I recently rebuilt my lab and added 2x new ESXi hosts, I re-used my old single host in the process which I upgraded from ESXi 5.5 to 6.0 and patched to the same level as the new hosts.
Everything was working as expected until it came for the time to enable HA.
My old host claimed the master roll and thus the other boxes had to connect to it as slaves, however, these failed with “HA Agent Unreachable” and “Operation Timed Out” errors.
After some host reboots, ping, nslookup and other standard connectivity tests with still no progress I started blaming the ESXi 5.5 -> 6.0 upgrade this was, as it turns out, unfounded.
Looking at the /var/log/fdm.log
on the master
host the following lines could be seen:
SSL Async Handshake Timeout : Read timeout after approximately 25000ms. Closing stream <SSL(<io_obj p:0x1f33f794, h:31, <TCP 'ip:8182'>, <TCP 'ip:47416'>>)>
Further along we could see that it knows the other hosts are alive:
[ClusterDatastore::UpdateSlaveHeartbeats] (NFS) host-50 @ host-50 is ALIVE
And further along again:
[AcceptorImpl::FinishSSLAccept] Error N7Vmacore16TimeoutExceptionE(Operation timed out) creating ssl stream or doing handshake
On the slave
candidates this could be seen:
[ClusterManagerImpl::AddBadIP] IP 1{master.ip.address.here} marked bad for reason Unreachable IP
After yet more troubleshooting and messing about with SSL cert regeneration I stumbled upon this:
This issue occurs when Jumbo Frames is enabled on the host Management Network (VMkernel port used for host management) and a network misconfiguration prevent hosts communicating using jumbo frames. It is supported to use jumbo frames on the Management Network as long as the MTU values and physical network are set correctly.
Checked the vmk0
MTU
on my master
host – sure enough, I had configured this as 9000
back in the day and completely forgotten about it, bumped it back down to 1500
, HA agents came up right away:
Hopefully this saves you some time and you don’t have to go through what I did trying to solve this.
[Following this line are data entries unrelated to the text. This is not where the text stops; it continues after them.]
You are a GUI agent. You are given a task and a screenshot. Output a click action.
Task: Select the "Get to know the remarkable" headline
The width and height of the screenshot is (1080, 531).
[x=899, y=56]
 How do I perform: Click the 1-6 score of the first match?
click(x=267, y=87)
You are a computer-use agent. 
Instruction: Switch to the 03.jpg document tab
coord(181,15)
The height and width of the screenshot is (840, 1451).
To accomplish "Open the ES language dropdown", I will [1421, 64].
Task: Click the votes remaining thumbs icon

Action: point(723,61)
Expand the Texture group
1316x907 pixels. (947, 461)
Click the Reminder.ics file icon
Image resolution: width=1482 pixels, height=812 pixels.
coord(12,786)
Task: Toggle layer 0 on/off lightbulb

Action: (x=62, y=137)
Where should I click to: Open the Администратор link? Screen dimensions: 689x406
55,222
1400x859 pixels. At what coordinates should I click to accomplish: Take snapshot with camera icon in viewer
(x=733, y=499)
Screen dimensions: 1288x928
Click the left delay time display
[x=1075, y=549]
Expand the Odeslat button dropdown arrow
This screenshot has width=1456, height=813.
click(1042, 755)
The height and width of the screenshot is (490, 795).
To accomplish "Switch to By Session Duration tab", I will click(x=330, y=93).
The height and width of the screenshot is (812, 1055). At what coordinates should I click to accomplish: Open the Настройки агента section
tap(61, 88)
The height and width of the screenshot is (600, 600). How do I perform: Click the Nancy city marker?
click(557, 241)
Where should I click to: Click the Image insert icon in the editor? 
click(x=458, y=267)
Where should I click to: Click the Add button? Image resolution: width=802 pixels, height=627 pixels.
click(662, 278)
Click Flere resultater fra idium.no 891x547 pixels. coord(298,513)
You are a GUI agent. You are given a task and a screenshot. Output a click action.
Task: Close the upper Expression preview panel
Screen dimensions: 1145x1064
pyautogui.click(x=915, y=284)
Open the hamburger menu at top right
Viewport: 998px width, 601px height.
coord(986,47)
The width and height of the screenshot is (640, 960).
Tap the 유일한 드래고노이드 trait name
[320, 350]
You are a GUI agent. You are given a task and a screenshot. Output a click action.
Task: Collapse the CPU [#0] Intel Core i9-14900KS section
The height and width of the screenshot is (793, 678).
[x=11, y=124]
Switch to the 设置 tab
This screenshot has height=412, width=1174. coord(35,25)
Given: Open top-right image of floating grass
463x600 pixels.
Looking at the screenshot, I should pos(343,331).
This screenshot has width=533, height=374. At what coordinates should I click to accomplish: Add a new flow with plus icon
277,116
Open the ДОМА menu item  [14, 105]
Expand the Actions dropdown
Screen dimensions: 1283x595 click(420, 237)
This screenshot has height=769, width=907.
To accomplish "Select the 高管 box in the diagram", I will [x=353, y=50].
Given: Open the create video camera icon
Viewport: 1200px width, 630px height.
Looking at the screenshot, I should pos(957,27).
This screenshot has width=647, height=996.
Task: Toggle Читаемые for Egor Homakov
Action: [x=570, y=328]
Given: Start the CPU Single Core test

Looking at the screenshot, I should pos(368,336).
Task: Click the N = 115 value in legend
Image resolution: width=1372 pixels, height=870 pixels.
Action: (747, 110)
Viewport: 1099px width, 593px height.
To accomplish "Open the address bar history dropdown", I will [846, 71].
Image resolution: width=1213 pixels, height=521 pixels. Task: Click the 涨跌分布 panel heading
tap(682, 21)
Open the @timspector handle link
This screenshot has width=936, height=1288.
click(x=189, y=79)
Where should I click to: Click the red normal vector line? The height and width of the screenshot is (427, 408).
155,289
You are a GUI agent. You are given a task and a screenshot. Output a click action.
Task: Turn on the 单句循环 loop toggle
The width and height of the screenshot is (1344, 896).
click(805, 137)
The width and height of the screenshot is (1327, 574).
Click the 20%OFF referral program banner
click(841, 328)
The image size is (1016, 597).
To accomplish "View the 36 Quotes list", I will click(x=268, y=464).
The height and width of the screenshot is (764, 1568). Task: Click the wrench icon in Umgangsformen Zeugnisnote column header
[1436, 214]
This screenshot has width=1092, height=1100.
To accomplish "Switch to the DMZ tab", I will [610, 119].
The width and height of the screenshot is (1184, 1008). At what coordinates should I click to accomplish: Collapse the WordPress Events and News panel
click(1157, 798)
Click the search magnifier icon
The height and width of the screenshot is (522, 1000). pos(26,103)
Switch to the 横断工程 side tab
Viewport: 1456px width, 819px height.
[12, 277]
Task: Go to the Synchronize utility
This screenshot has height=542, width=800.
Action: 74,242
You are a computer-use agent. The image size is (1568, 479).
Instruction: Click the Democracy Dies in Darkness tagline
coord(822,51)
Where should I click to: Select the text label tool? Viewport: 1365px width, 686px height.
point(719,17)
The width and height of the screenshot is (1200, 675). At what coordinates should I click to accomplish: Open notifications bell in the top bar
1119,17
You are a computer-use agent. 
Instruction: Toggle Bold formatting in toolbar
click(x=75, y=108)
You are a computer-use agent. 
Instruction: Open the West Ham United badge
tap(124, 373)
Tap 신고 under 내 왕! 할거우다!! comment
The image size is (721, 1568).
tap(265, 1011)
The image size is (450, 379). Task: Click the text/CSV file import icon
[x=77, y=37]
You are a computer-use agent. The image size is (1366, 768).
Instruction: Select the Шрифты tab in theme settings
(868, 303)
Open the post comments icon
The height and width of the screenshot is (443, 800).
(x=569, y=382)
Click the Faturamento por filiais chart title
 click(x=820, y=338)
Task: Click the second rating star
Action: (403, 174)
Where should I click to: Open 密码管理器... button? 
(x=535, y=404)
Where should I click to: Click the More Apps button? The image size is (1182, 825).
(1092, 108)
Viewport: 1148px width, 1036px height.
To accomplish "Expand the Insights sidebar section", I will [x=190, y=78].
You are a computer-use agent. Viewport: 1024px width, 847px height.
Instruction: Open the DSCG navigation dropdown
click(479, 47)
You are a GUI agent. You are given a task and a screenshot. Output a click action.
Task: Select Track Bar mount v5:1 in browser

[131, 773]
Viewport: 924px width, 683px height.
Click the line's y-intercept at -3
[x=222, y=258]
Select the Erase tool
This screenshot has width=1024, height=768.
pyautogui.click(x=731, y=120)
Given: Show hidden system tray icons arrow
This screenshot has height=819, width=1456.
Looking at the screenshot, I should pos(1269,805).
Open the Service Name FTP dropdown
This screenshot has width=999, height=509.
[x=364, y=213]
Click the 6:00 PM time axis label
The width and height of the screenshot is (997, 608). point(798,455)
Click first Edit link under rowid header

Why not follow @mylesagray on Twitter for more like this!
This is exactly what I ran into, set the MTU back to 1500 on the management network vmknic and HA enabled as expected. Thanks for posting this!
thank you, thank you, thank you, thank you, thank you – seriously. took ALL DAY to find this.
This post did the magic for me. I just changed the new host’s MTU to 9000 to be the same with the existing hosts int eh cluster and bingo every thing worked fine. Thanks for this great post
i had same issue resolved as below
https://kb.vmware.com/s/article/2017233
Cause
This issue occurs due to a security feature on physical switches that blocks communication if the source and destination ports are identical. In case of HA (FDM), some packets have source and destination port set to 8182.
This feature is one of the Denial of Service Attack Protection methods. The name of the feature may differ from one switch vendor to another. For example, on Dell PowerConnect switches, it is called DOS-Control l4port. On HP switches, the feature is called Auto Denial-of-Service (DoS) protections.
Resolution
To work around this issue, contact your network switch vendor to help disable the Denial-of-Service protection feature.
For example:
On a Dell PowerConnect switch, run this command on the switch to disable the feature:
console(config)#no dos-control l4port
For more information, see Denial of Service Attack Protection in the Dell PowerConnect 6200 Series Configuration Guide.
On a HP ProCurve switch, navigate to Security > Advanced Security and deselect the Enable Auto DOS checkbox.
On an Extreme Networks switch (running ExtremeWare 7.7), run this command on the switch to disable the feature:
console# disable cpu-dos-protect